_Given entries_
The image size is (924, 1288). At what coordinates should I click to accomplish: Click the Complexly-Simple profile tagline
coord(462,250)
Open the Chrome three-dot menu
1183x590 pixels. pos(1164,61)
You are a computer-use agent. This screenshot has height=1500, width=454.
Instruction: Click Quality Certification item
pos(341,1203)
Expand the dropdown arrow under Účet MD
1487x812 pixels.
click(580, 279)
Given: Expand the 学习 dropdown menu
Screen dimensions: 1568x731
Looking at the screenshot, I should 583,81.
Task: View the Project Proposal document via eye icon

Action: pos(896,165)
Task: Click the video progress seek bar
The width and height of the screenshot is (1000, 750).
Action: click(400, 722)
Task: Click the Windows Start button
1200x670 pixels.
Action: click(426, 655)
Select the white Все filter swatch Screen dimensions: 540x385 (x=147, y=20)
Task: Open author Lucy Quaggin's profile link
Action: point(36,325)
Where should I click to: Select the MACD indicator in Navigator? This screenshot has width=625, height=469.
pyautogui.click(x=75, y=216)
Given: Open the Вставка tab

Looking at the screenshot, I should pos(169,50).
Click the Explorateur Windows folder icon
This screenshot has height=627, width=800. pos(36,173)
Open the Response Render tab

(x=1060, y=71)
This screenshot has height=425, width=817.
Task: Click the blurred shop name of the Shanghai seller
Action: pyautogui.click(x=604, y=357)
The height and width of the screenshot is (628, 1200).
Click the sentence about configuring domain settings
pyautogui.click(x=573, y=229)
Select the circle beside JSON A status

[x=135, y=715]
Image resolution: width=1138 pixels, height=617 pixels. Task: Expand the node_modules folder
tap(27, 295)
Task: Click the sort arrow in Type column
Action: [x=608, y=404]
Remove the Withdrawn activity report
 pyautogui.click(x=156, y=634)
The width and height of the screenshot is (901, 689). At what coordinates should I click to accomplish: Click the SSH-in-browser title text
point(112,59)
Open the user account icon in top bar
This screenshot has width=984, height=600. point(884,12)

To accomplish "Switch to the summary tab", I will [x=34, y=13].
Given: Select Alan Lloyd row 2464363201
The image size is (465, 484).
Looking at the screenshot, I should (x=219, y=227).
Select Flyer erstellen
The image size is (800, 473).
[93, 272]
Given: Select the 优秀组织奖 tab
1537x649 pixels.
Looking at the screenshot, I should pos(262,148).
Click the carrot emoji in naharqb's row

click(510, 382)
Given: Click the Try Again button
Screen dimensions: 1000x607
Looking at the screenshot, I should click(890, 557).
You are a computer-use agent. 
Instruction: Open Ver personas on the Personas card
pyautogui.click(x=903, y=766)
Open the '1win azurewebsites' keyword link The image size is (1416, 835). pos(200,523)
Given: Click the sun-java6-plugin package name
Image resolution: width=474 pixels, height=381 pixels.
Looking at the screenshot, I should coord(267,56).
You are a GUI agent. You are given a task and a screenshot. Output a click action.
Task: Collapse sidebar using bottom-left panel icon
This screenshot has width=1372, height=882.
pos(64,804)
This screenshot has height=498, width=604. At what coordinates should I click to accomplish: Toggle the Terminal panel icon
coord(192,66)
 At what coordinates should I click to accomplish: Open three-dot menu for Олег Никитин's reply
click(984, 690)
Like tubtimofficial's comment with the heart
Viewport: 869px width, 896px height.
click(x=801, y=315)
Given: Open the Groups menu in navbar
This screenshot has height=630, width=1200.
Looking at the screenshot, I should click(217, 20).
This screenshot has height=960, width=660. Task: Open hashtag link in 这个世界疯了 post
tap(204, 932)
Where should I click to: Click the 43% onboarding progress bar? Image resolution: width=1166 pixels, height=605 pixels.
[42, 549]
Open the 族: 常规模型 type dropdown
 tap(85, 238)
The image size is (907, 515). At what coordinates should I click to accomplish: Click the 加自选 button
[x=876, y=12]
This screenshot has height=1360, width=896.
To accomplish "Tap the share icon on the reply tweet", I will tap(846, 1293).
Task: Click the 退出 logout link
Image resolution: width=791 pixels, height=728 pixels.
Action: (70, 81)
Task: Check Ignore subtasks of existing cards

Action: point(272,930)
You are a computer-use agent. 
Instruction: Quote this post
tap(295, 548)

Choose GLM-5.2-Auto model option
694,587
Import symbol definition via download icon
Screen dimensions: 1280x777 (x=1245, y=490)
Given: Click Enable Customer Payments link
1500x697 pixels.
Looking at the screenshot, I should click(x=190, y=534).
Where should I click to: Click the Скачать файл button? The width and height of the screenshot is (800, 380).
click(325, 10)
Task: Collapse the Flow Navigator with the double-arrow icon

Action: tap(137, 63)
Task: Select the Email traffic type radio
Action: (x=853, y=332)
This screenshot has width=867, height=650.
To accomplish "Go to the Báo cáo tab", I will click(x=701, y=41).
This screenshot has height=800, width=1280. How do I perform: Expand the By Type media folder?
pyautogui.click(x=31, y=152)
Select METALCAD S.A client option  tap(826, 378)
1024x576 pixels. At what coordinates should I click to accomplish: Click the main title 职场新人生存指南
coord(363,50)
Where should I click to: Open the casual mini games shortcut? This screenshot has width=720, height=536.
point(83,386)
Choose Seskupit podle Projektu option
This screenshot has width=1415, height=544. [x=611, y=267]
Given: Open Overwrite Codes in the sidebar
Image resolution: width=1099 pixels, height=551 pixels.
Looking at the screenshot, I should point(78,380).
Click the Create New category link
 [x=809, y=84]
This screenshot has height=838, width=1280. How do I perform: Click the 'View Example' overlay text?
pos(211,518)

_Instructions to follow_
What you return must be the entries, given again word for word.

_Answer for this exercise_
The image size is (924, 1288). At what coordinates should I click to accomplish: Click the Complexly-Simple profile tagline
coord(462,250)
Open the Chrome three-dot menu
1183x590 pixels. pos(1164,61)
You are a computer-use agent. This screenshot has height=1500, width=454.
Instruction: Click Quality Certification item
pos(341,1203)
Expand the dropdown arrow under Účet MD
1487x812 pixels.
click(580, 279)
Given: Expand the 学习 dropdown menu
Screen dimensions: 1568x731
Looking at the screenshot, I should 583,81.
Task: View the Project Proposal document via eye icon

Action: pos(896,165)
Task: Click the video progress seek bar
The width and height of the screenshot is (1000, 750).
Action: click(400, 722)
Task: Click the Windows Start button
1200x670 pixels.
Action: click(426, 655)
Select the white Все filter swatch Screen dimensions: 540x385 (x=147, y=20)
Task: Open author Lucy Quaggin's profile link
Action: point(36,325)
Where should I click to: Select the MACD indicator in Navigator? This screenshot has width=625, height=469.
pyautogui.click(x=75, y=216)
Given: Open the Вставка tab

Looking at the screenshot, I should pos(169,50).
Click the Explorateur Windows folder icon
This screenshot has height=627, width=800. pos(36,173)
Open the Response Render tab

(x=1060, y=71)
This screenshot has height=425, width=817.
Task: Click the blurred shop name of the Shanghai seller
Action: pyautogui.click(x=604, y=357)
The height and width of the screenshot is (628, 1200).
Click the sentence about configuring domain settings
pyautogui.click(x=573, y=229)
Select the circle beside JSON A status

[x=135, y=715]
Image resolution: width=1138 pixels, height=617 pixels. Task: Expand the node_modules folder
tap(27, 295)
Task: Click the sort arrow in Type column
Action: [x=608, y=404]
Remove the Withdrawn activity report
 pyautogui.click(x=156, y=634)
The width and height of the screenshot is (901, 689). At what coordinates should I click to accomplish: Click the SSH-in-browser title text
point(112,59)
Open the user account icon in top bar
This screenshot has width=984, height=600. point(884,12)

To accomplish "Switch to the summary tab", I will [x=34, y=13].
Given: Select Alan Lloyd row 2464363201
The image size is (465, 484).
Looking at the screenshot, I should (x=219, y=227).
Select Flyer erstellen
The image size is (800, 473).
[93, 272]
Given: Select the 优秀组织奖 tab
1537x649 pixels.
Looking at the screenshot, I should pos(262,148).
Click the carrot emoji in naharqb's row

click(510, 382)
Given: Click the Try Again button
Screen dimensions: 1000x607
Looking at the screenshot, I should click(890, 557).
You are a computer-use agent. 
Instruction: Open Ver personas on the Personas card
pyautogui.click(x=903, y=766)
Open the '1win azurewebsites' keyword link The image size is (1416, 835). pos(200,523)
Given: Click the sun-java6-plugin package name
Image resolution: width=474 pixels, height=381 pixels.
Looking at the screenshot, I should coord(267,56).
You are a GUI agent. You are given a task and a screenshot. Output a click action.
Task: Collapse sidebar using bottom-left panel icon
This screenshot has width=1372, height=882.
pos(64,804)
This screenshot has height=498, width=604. At what coordinates should I click to accomplish: Toggle the Terminal panel icon
coord(192,66)
 At what coordinates should I click to accomplish: Open three-dot menu for Олег Никитин's reply
click(984, 690)
Like tubtimofficial's comment with the heart
Viewport: 869px width, 896px height.
click(x=801, y=315)
Given: Open the Groups menu in navbar
This screenshot has height=630, width=1200.
Looking at the screenshot, I should click(217, 20).
This screenshot has height=960, width=660. Task: Open hashtag link in 这个世界疯了 post
tap(204, 932)
Where should I click to: Click the 43% onboarding progress bar? Image resolution: width=1166 pixels, height=605 pixels.
[42, 549]
Open the 族: 常规模型 type dropdown
 tap(85, 238)
The image size is (907, 515). At what coordinates should I click to accomplish: Click the 加自选 button
[x=876, y=12]
This screenshot has height=1360, width=896.
To accomplish "Tap the share icon on the reply tweet", I will tap(846, 1293).
Task: Click the 退出 logout link
Image resolution: width=791 pixels, height=728 pixels.
Action: (70, 81)
Task: Check Ignore subtasks of existing cards

Action: point(272,930)
You are a computer-use agent. 
Instruction: Quote this post
tap(295, 548)

Choose GLM-5.2-Auto model option
694,587
Import symbol definition via download icon
Screen dimensions: 1280x777 (x=1245, y=490)
Given: Click Enable Customer Payments link
1500x697 pixels.
Looking at the screenshot, I should click(x=190, y=534).
Where should I click to: Click the Скачать файл button? The width and height of the screenshot is (800, 380).
click(325, 10)
Task: Collapse the Flow Navigator with the double-arrow icon

Action: tap(137, 63)
Task: Select the Email traffic type radio
Action: (x=853, y=332)
This screenshot has width=867, height=650.
To accomplish "Go to the Báo cáo tab", I will click(x=701, y=41).
This screenshot has height=800, width=1280. How do I perform: Expand the By Type media folder?
pyautogui.click(x=31, y=152)
Select METALCAD S.A client option  tap(826, 378)
1024x576 pixels. At what coordinates should I click to accomplish: Click the main title 职场新人生存指南
coord(363,50)
Where should I click to: Open the casual mini games shortcut? This screenshot has width=720, height=536.
point(83,386)
Choose Seskupit podle Projektu option
This screenshot has width=1415, height=544. [x=611, y=267]
Given: Open Overwrite Codes in the sidebar
Image resolution: width=1099 pixels, height=551 pixels.
Looking at the screenshot, I should point(78,380).
Click the Create New category link
 [x=809, y=84]
This screenshot has height=838, width=1280. How do I perform: Click the 'View Example' overlay text?
pos(211,518)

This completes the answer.